13 de novembro de 2010

COMER, REZAR, AMAR: ALTERIDADE A SERVIÇO DO MESMO


Não basta conquistar o mundo economicamente pelo capital especulativo, politicamente pela pax americana e militarmente pela invasão do Oriente Médio. É preciso mostrar que o mundo está a seus pés na indústria do espetáculo para a coisa funcionar direito. Nem é preciso homens para isso, esses estão torturando e matando civis em Bagdá. Uma mulher é suficiente, uma personagem de best-seller interpretada por Julia Roberts, para colocar o planeta no chinelo: a Itália e seus "macarroni" e gestos exagerados, a Índia com sua miséria e espiritualidade tornada de resultados e de auto-ajuda e o Brasil na pele de um latin lover interpretado por um espanhol, Javier Barden, no mais ridículo papel de sua carreira (sentindo “saudade” e tocando bossa nova para dançar).

O que me espanta é que fazem um auê em cima de um filme como Comer, Rezar, Amar (2010) e tudo não passa da velha história da americana enjoada que vai para o terceiro mundo mudar de testosterona, já que os conterrâneos que não queimam vivos as populações pobres não dão no couro, pelo menos é o que parece. Um é infantil, o outro gelado e o outro velho e sofrido demais. Enquanto isso, a pobre da americanazinha se desespera pelo que suas necessidades clamam.

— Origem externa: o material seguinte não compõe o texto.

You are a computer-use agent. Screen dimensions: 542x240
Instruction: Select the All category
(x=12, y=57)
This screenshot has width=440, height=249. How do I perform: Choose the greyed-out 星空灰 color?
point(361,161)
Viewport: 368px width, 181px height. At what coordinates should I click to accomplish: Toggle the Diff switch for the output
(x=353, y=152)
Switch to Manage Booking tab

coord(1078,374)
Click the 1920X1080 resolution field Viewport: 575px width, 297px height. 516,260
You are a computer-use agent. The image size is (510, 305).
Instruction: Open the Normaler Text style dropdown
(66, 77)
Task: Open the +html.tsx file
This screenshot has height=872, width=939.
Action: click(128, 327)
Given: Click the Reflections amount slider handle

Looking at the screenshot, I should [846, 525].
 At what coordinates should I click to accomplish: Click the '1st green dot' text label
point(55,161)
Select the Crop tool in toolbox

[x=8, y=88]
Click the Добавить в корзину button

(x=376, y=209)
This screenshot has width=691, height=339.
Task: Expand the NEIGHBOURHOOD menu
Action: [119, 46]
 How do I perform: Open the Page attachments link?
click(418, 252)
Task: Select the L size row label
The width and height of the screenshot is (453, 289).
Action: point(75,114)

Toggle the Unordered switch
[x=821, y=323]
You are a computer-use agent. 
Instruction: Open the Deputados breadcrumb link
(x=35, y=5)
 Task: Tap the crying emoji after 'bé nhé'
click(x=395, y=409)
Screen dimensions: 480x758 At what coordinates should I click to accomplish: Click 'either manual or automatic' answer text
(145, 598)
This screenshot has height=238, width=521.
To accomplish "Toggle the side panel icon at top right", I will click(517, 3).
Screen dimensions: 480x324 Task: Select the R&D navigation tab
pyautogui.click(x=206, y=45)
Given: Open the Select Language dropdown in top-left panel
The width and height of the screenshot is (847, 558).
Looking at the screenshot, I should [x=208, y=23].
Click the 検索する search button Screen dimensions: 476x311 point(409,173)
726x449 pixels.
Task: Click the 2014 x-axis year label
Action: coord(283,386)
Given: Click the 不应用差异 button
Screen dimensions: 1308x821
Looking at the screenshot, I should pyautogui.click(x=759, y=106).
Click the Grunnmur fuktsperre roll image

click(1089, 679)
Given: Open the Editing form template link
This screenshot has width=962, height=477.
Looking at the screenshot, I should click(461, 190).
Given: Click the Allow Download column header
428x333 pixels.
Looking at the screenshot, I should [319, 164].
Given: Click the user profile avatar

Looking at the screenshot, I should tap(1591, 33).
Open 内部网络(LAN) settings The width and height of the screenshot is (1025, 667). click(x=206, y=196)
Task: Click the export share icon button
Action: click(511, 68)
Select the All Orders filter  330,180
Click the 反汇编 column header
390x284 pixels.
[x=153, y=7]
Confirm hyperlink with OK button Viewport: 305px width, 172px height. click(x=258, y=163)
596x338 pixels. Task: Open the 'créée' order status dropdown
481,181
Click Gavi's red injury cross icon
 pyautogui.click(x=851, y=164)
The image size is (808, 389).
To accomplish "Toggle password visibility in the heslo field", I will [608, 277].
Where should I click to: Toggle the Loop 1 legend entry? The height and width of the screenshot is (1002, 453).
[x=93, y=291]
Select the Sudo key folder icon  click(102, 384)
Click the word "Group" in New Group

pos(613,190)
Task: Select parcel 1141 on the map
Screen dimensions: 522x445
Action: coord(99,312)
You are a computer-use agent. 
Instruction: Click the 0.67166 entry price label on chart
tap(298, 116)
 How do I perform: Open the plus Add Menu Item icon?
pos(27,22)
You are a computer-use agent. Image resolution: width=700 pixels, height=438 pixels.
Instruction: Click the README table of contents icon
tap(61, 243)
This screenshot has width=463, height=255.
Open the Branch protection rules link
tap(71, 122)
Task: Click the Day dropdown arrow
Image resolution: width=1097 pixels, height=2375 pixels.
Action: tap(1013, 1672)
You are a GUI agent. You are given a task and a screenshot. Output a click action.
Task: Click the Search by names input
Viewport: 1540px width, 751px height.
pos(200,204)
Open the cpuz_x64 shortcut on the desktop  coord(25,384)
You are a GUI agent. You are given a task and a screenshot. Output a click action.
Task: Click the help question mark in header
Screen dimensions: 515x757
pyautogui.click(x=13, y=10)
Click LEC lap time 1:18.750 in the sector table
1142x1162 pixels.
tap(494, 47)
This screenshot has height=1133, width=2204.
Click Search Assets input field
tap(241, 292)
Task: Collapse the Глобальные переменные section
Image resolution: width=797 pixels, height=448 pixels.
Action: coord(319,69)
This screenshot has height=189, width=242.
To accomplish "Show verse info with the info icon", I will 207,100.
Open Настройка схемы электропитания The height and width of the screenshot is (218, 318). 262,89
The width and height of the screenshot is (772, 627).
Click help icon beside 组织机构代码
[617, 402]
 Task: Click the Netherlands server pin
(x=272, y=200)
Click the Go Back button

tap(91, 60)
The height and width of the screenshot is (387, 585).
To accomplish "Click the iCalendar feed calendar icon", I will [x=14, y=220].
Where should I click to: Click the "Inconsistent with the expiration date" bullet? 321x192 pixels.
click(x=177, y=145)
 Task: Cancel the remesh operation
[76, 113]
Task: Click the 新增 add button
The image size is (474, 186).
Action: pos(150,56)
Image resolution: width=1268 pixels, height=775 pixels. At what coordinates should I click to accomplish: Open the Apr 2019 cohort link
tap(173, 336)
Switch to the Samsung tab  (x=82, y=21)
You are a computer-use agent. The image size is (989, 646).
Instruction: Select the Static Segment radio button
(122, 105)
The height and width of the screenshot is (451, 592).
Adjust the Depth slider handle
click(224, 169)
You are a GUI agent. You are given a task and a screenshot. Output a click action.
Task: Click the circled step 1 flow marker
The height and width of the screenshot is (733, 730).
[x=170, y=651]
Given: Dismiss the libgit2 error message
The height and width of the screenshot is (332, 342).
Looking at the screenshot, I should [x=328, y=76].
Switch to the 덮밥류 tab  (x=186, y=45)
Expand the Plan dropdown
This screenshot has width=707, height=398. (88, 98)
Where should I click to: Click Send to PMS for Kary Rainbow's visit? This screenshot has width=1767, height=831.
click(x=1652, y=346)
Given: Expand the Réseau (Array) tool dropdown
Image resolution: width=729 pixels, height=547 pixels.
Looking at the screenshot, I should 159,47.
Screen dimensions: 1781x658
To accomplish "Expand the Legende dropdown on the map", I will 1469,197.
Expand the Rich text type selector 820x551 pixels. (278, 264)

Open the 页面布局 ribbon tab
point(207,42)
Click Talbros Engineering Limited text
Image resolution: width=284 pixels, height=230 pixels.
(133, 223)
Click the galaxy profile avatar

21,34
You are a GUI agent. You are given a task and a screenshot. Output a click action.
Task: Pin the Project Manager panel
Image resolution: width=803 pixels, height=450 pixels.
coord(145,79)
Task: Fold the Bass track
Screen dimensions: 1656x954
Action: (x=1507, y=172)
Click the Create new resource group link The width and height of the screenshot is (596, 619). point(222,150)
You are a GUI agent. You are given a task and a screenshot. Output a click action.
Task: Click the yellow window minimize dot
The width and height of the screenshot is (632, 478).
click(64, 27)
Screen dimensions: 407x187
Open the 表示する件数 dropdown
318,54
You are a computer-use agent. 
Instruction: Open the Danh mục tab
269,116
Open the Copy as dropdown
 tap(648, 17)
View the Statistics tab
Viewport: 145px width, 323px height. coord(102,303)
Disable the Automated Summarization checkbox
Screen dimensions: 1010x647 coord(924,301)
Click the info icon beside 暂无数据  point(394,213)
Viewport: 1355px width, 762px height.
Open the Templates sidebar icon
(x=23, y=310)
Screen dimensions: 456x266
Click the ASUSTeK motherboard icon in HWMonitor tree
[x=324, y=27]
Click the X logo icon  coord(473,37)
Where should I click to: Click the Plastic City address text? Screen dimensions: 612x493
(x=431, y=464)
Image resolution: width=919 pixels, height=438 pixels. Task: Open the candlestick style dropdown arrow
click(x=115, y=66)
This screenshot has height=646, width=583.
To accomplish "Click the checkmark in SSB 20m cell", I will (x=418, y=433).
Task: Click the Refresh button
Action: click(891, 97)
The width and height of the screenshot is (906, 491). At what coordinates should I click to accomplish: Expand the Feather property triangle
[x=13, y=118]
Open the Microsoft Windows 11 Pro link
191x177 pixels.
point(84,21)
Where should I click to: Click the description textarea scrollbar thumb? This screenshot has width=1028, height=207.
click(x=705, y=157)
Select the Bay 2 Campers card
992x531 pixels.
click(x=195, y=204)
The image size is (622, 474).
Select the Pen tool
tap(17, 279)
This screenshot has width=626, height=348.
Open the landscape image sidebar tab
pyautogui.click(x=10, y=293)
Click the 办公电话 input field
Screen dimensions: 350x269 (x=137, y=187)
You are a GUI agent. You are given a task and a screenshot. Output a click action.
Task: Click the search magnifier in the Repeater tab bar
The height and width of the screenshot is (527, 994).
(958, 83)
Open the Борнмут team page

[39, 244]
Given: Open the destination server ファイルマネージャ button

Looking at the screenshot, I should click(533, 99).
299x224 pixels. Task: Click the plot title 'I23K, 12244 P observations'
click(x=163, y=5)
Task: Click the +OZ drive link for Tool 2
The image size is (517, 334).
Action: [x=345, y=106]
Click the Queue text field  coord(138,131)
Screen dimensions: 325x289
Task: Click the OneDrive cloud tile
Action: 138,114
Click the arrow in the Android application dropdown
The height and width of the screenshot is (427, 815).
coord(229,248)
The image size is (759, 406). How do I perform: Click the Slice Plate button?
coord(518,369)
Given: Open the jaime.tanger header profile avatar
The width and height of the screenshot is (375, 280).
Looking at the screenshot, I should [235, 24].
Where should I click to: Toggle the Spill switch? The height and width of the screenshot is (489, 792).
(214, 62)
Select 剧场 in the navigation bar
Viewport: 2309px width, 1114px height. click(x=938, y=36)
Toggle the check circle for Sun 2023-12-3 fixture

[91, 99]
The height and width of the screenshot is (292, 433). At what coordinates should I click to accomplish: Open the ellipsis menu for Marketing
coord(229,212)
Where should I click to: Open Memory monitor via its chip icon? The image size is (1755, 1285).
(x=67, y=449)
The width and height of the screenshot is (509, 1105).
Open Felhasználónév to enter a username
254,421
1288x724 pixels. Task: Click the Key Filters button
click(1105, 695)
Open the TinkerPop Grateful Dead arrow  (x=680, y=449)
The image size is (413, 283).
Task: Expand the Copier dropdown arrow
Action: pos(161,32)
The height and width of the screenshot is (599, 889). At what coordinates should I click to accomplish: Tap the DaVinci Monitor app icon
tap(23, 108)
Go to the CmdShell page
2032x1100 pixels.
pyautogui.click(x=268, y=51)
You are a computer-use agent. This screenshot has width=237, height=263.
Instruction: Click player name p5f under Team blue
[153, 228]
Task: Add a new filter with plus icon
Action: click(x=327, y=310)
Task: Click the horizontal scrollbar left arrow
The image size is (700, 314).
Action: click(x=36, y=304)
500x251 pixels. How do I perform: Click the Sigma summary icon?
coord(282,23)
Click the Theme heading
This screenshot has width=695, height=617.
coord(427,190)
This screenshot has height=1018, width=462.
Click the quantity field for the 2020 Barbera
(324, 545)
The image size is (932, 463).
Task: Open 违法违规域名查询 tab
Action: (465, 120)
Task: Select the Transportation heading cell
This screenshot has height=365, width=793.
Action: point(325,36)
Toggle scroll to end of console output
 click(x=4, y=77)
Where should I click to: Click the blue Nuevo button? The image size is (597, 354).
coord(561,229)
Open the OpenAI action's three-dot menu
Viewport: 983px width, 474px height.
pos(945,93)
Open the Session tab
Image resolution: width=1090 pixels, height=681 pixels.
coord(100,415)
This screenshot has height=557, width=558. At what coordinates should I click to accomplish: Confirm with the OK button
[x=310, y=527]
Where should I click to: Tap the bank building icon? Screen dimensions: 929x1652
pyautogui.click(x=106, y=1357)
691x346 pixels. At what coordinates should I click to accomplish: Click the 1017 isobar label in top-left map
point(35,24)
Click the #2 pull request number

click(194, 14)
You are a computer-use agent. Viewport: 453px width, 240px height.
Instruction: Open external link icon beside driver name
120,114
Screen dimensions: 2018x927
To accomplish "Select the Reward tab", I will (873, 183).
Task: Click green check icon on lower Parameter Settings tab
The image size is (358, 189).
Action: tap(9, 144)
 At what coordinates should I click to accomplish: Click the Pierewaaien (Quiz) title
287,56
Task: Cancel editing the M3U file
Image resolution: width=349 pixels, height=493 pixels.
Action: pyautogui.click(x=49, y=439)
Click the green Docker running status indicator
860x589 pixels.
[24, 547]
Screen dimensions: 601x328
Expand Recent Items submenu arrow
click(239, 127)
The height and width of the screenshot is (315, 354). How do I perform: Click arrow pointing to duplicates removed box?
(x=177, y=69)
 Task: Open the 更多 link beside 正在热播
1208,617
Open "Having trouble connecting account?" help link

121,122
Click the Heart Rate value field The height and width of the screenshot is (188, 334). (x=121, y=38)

Fora a obviedade da falta que deve fazer a força do carvão de pedra, os motivos de tanta infelicidade não ficam muito claros, já que relationship é a palavra guarda-chuva que abriga tudo, de casamento a transas esporádicas sob sua sombra. Só sabemos que ela reza por um homem, exausta dos que se atravessaram no caminho. Dinheiro, emprego, casa, comida e roupa lavada não são suficientes, a moça parte para terras ignotas saborear petiscos e farejar algo que a livre da solidão tenebrosa a que está condenada, por razões misteriosas.

Trata-se de uma grande suruba mental globalizada, num clima de barcos singrando o entardecer, fogos fátuos de lareiras e fornos com perus e pizzas, paisagens bucólicas onde se anda de bike para, ó clichê, ser atropelada pelo futuro amor. Mas a tragédia maior são os diálogos, com frases do tipo "abra-se para um novo amor, que está na hora", ou "deixe o universo entrar com tudo no vácuo que você criar se perdoando", ou algo assim. É um troço escabroso essa cultura pret-a-porter que encanta as mentes rasas como pires na grande festa da comunicação de massas caseiras.

No fundo, é filme turístico, espécie de teaser de agência de viagens, propaganda de ong que faz ricaça de Nova York lavar o chão do templo para expiar culpas, ou silêncios obsequiosos falsos que servem apenas para melhorar a performance da garganta. O filme é de chorar de raiva, principalmente quando vemos uma atriz razoável como Julia Roberts, com sua boca de bagre que parece recém ter saída do bisturi do cirurgião plástico, fazer o papel da moçoila em busca de um amor jamais correspondido.

Enquanto ela bate calçada fingindo que está à procura do teu verdadeiro tu, o fato é que precisa casar, como dita a velha lei do mercado. Tanto é verdade que o ridículo casamento indiano arranjado, em que os noivos se conhecem nas bodas, é tratado como grande coisa, uma espécie de encontro compulsório com a felicidade. O que derruba por terra todo o palavrório de escolhas. O que pega mesmo é ganhar um marido e não se fala mais nisso. E continuar americana, claro, porque disso eles não abrem mão. Índia, Bali, Nápoles, tudo bem para passar um tempo. Mas o que vale é a home, a América velha de guerra, em que uma vaquinha de 18 mil dólares pode comprar a casa da curandeira pobre divorciada.

Pobre Sétima Arte. Virou clipping de almanaque de curiosidades, com lágrimas de crocodilo inundando as praias como um tsunami de idiotias.